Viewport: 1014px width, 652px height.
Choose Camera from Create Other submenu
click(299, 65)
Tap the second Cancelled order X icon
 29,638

--

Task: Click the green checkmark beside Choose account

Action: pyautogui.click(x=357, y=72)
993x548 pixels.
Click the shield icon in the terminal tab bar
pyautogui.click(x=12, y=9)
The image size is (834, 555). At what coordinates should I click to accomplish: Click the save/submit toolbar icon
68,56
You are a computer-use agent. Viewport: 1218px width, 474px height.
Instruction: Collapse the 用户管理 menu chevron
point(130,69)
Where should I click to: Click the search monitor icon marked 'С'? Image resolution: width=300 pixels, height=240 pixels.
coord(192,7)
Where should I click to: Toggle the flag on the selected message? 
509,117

» TASK PROMPT
Scan the listing above for the word "Viewport" and show each line where it is found.

» EXERCISE RESULT
Viewport: 1014px width, 652px height.
You are a computer-use agent. Viewport: 1218px width, 474px height.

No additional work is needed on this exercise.